À l’occasion de la Journée internationale pour l’élimination des violences à l’égard des femmes, le Mouvement de la Paix appelle ses comités, ses adhérent·es et l’ensemble des citoyen·nes à rejoindre les mobilisations des 22 et 25 novembre, aux côtés du collectif Grève féministe, dont il est signataire.
En lien : l’appel du collectif et le formulaire de participation.
Des chiffres accablants et une inaction persistante
En 2024, la France a enregistré une hausse de 11 % des féminicides conjugaux : 107 femmes tuées par leur compagnon ou ex-conjoint, contre 96 en 2023.
Près de 47 % des victimes avaient déjà signalé des violences, mais seules 1,7 % ont bénéficié d’une ordonnance de protection et 2 % d’un téléphone « grave danger ».

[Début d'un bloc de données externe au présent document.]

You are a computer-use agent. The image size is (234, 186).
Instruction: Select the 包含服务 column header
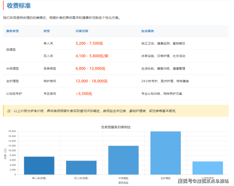(x=148, y=31)
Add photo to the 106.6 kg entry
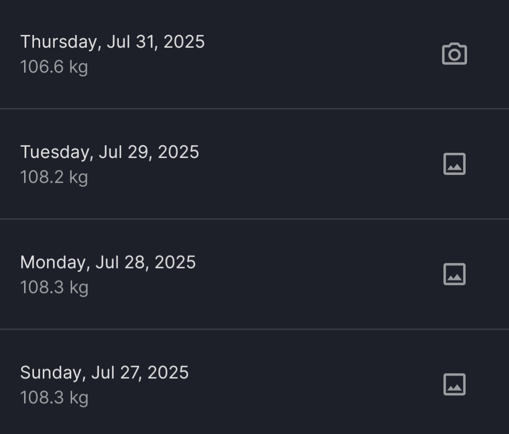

Parallèlement, la Fondation des Femmes dénonce une baisse de moitié des crédits publics dédiés à la lutte contre les féminicides.
Ces chiffres tragiques illustrent le fossé entre les discours et la réalité, entre les promesses d’un gouvernement qui augmente le budget de l’armement et l’urgence des vies à sauver.
À l’échelle mondiale, selon ONU Femmes et l’UNODC, plus de 51 000 femmes et filles ont été tuées en 2023 par un partenaire intime ou un membre de leur famille, soit 140 chaque jour.
Dans les zones de guerre, la situation est dramatique : en Palestine (Gaza), en Ukraine, au Soudan ou en République démocratique du Congo, les femmes représentent près de 40 % des civils tués et subissent viols, déplacements forcés et privations de soins.
L’UNHCR alerte sur une explosion des violences sexuelles dans les camps de réfugié·es, signe direct du lien entre conflits, militarisation et violences de genre.
Patriarcat, autoritarismes et militarisation : un même système de domination
L’augmentation des violences faites aux femmes s’accompagne de la montée des autoritarismes et de la militarisation.
Partout, la logique du réarmement, du contrôle et de la domination des corps et des peuples s’accompagne d’une recrudescence des violences sexistes.
Tant que l’on prétendra que la paix se prépare par la guerre, les violences faites aux femmes perdureront.
Les femmes sont les premières victimes des guerres, des déplacements forcés, des régimes autoritaires et des fondamentalismes.
Le Mouvement de la Paix réaffirme que la paix, la démocratie et les droits des femmes sont indissociables.
Le multilatéralisme, promu par l’ONU et la société civile mondiale, est le seul cadre légitime pour relever ce défi planétaire : éradiquer les violences faites aux femmes et construire une culture de paix et d’égalité.
Nouvelles formes de violences : le danger masculiniste / extrême droite
En France, le Haut Conseil à l’Égalité (HCE) alerte sur la montée des discours sexistes et masculinistes, notamment sur les réseaux sociaux et dans les médias.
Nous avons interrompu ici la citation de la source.